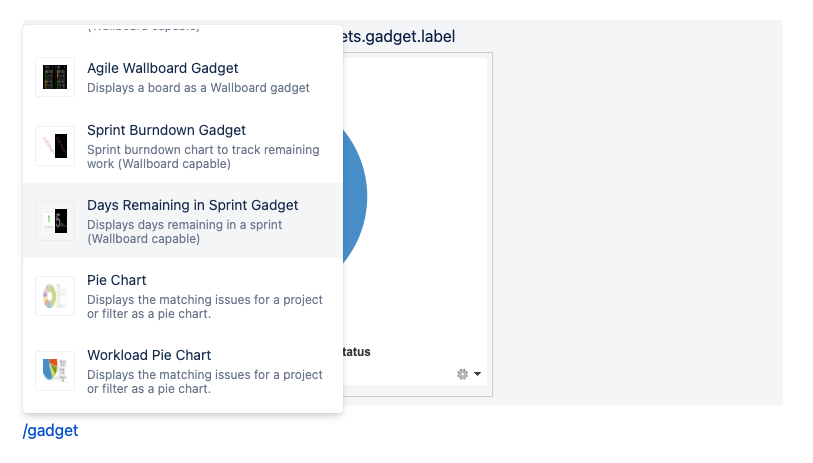
Task: Click the Workload Pie Chart description text
Action: pyautogui.click(x=205, y=382)
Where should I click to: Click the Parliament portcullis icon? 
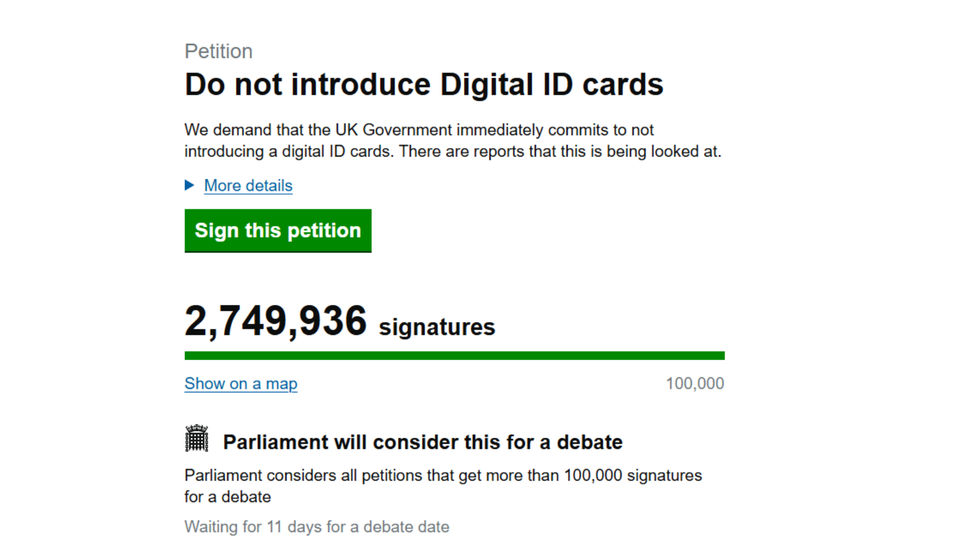pyautogui.click(x=197, y=439)
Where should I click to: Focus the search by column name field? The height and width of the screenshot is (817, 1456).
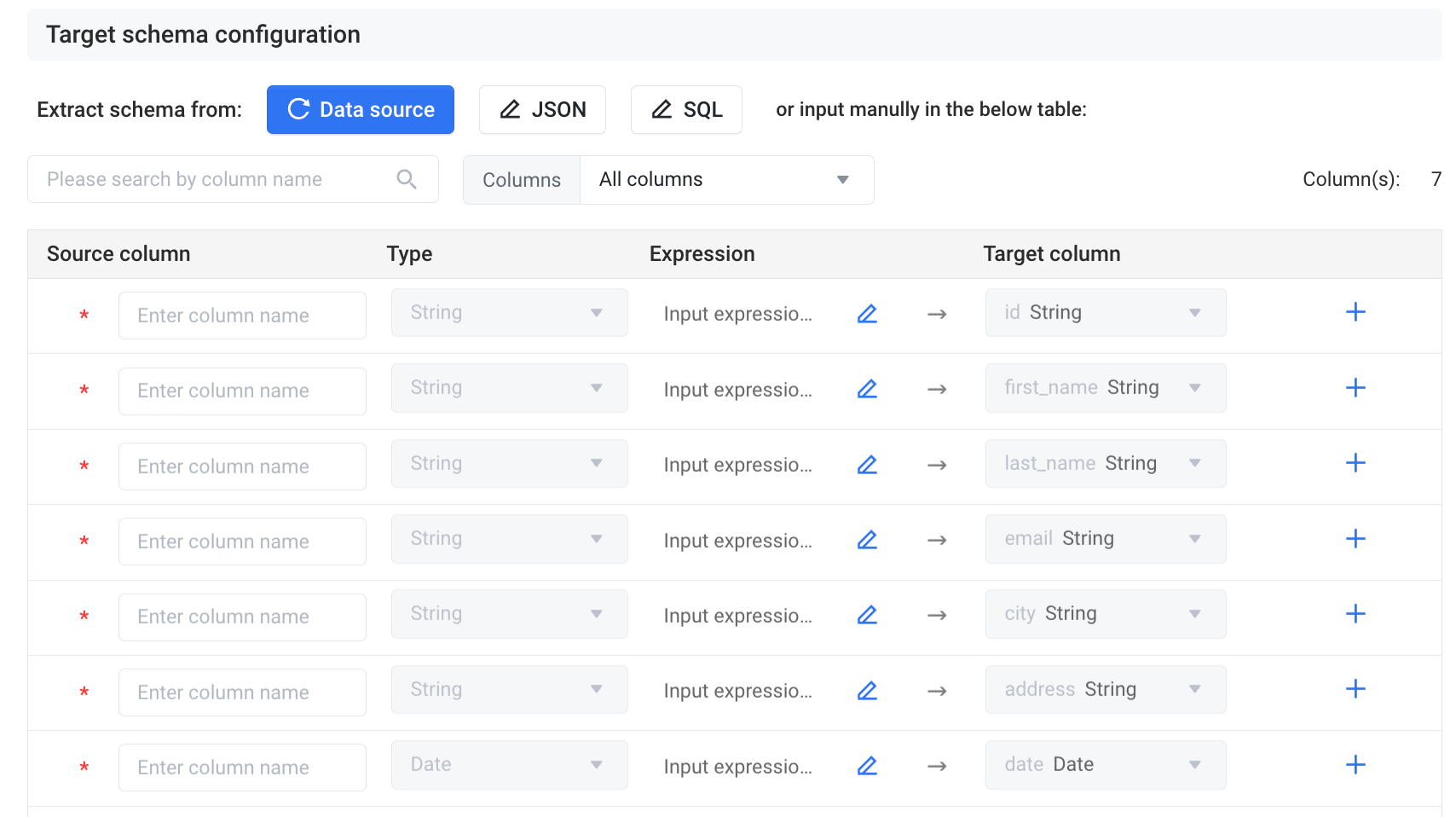(x=217, y=179)
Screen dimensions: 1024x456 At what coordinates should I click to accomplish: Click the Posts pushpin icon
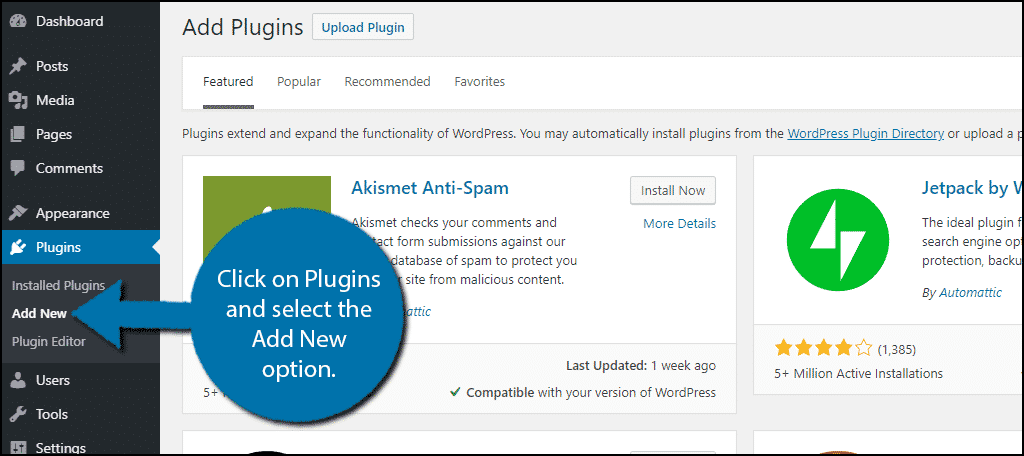point(18,67)
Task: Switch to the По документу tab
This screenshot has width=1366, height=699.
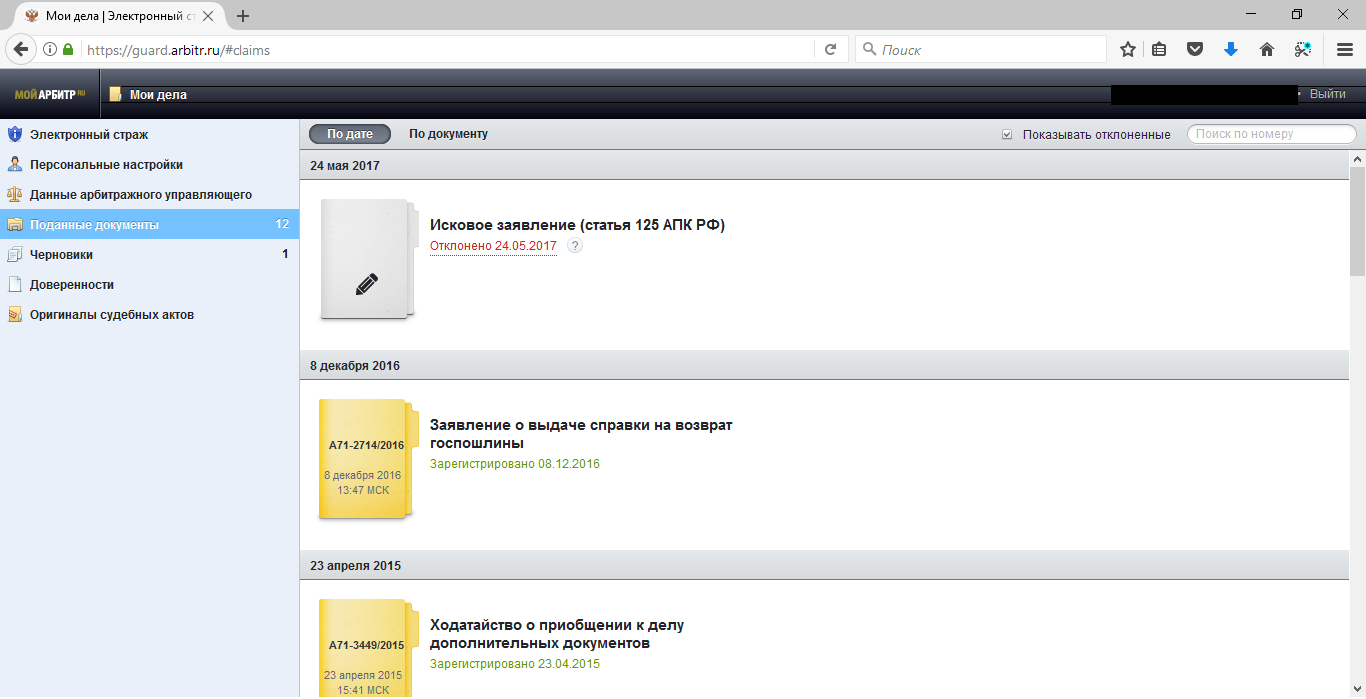Action: click(448, 134)

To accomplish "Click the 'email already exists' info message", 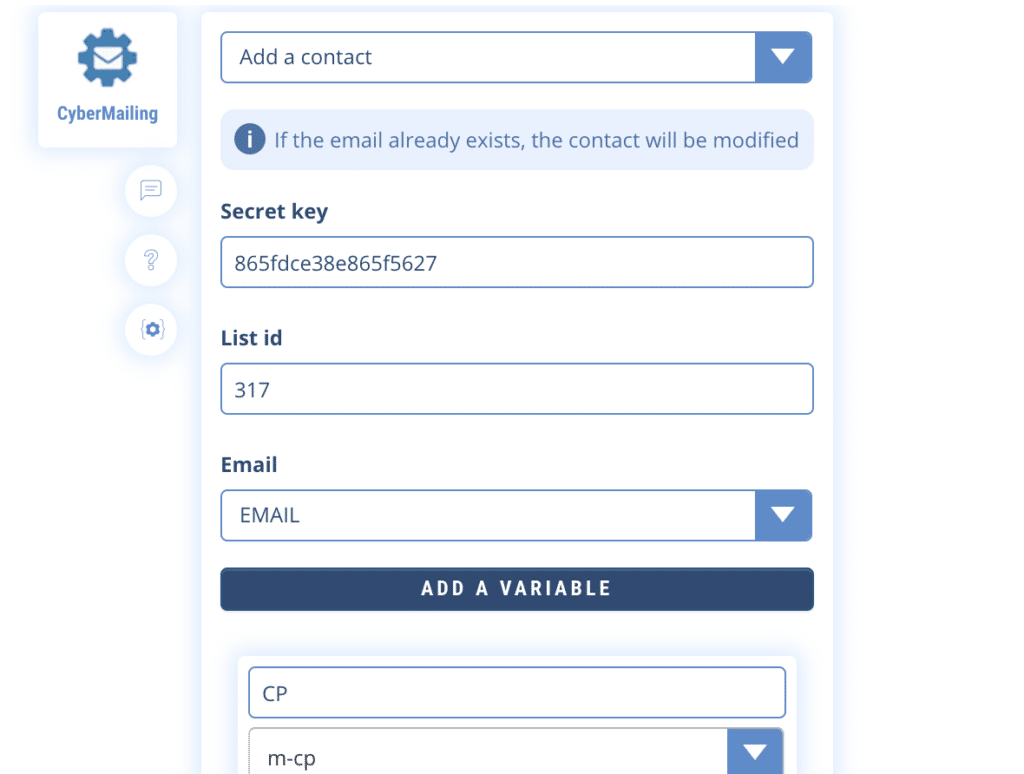I will click(x=536, y=140).
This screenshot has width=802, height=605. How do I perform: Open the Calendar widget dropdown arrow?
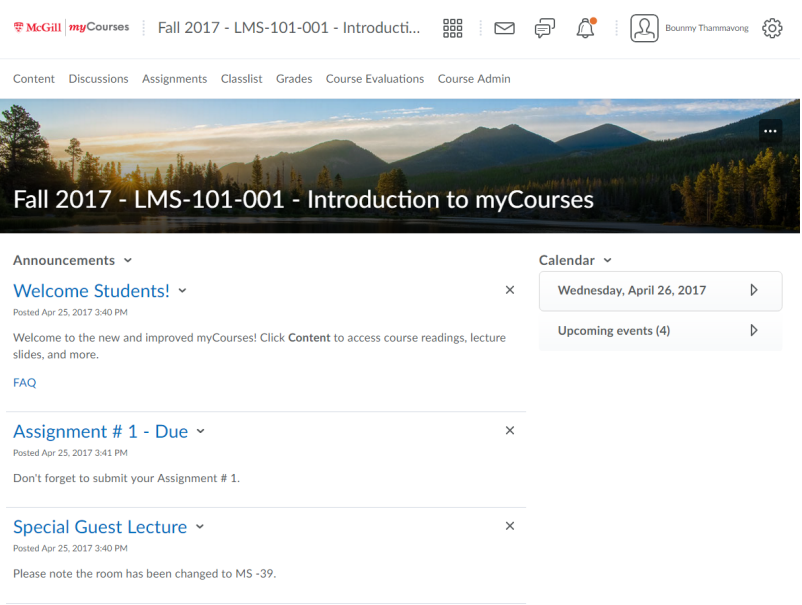click(606, 261)
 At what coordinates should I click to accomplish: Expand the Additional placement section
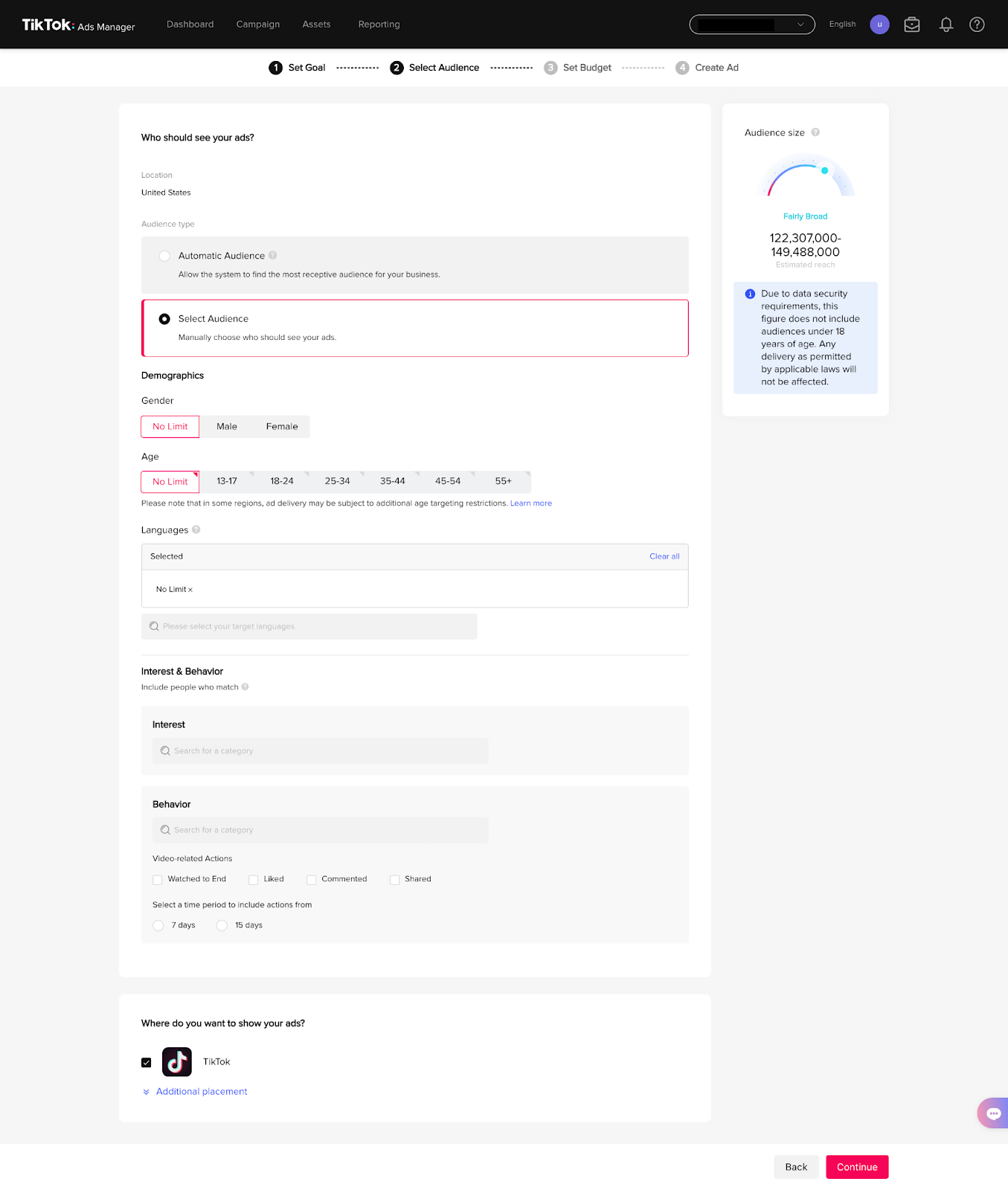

# # #

Consegna: Riporta tali e quali le righe dei record qui sopra, dalla riga che contiene "This screenshot has width=802, height=605." fino alla fine dei record, estremi inclusi. Non includere le immagini.

Risposta scritta:
This screenshot has width=802, height=605. How do I perform: Open the Calendar widget dropdown arrow?
click(606, 261)
 At what coordinates should I click to accomplish: Expand the Additional placement section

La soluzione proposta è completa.